Poland rethinks media tax amid EU and US concern for press freedom
Brussels also urges Hungary to allow top independent radio station to stay on air
People on a picket in front of the Polish television building in Warsaw, Poland. Protesters object to the plan to impose tax burdens on private broadcasters. Photograph: Radek Pietruszka/EPA
Poland’s nationalist government has decided to rethink a proposed advertising tax after independent news outlets protested and the European Union and United States expressed concern over its potential impact on media freedom.
Privately-owned newspapers, television stations and news websites in Poland halted coverage and displayed black screens and front pages last Wednesday to denounce tax plans they regard as a government attempt to silence critical voices.
“We are reviewing all the suggestions made by various media groups and other interested parties, and based on that a draft will be submitted that includes some of these remarks,” Polish government spokesman Piotr Mueller said on Tuesday.
Plans for the tax, which the government claims is intended to make international media giants pay more into Polish coffers, have caused disagreement in the ruling alliance, with a spokeswoman for junior coalition partner Accord saying the proposals were “unacceptable” to her and most parliamentary deputies.
Accord leader and deputy premier Jaroslaw Gowin said he would start talks on the advertising levy with Polish publishing firms on Wednesday: “No potential tax should be introduced without consulting entrepreneurs,” he added.
Polish officials insist the plan poses no threat to press freedom, but independent news outlets say it would pile more pressure on their finances at a time of hardship due to the coronavirus pandemic, while pro-government and public media enjoy a steady flow of advertising and other funding from the state.

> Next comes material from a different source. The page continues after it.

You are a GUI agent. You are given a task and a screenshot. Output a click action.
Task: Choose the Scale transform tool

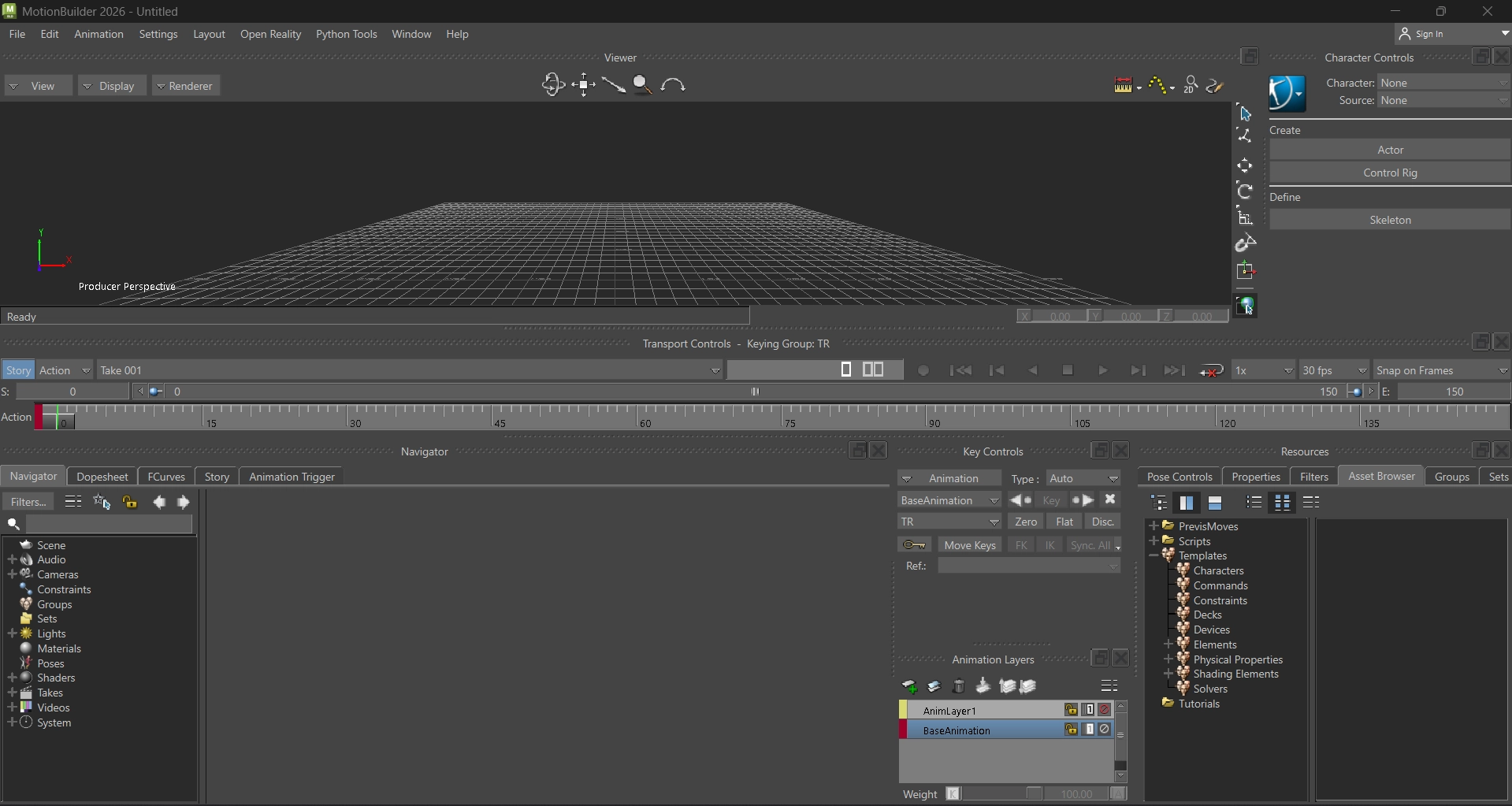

The proposals also heightened international concern over the growing pressure felt by independent media in Poland and Hungary, which are run by populist governments that the EU accuses of undermining democracy and the rule of law.
European Commission spokesman Christian Wigand said last week the EU expected Poland and other members “to ensure that their fiscal or other policies will not affect the duty of ensuring a free, independent and diverse media ecosystem”.
US state department spokesman Ned Price spoke of “a constricting space for civil society within Poland” and said Washington was “committed to supporting a diversity of independent media voices and opinions, which we believe are essential to vibrant democracies”.
Mr Wigand confirmed on Monday that the European Commission had asked Hungary to allow a leading independent radio station, Klubradio, to remain on air pending a final court ruling on a decision to remove its broadcasting licence.
He said Klubradio had lost its radio frequency on “highly questionable legal grounds” and could suffer “irreparable damage” by being forced to operate only online.
Klubradio has remained a strong critic of Hungary’s authorities even as the government and loyal businessmen have tightened their hold on the nation’s media; officials insist the ruling against the station was not political, but stemmed from its repeated violation of broadcasting rules.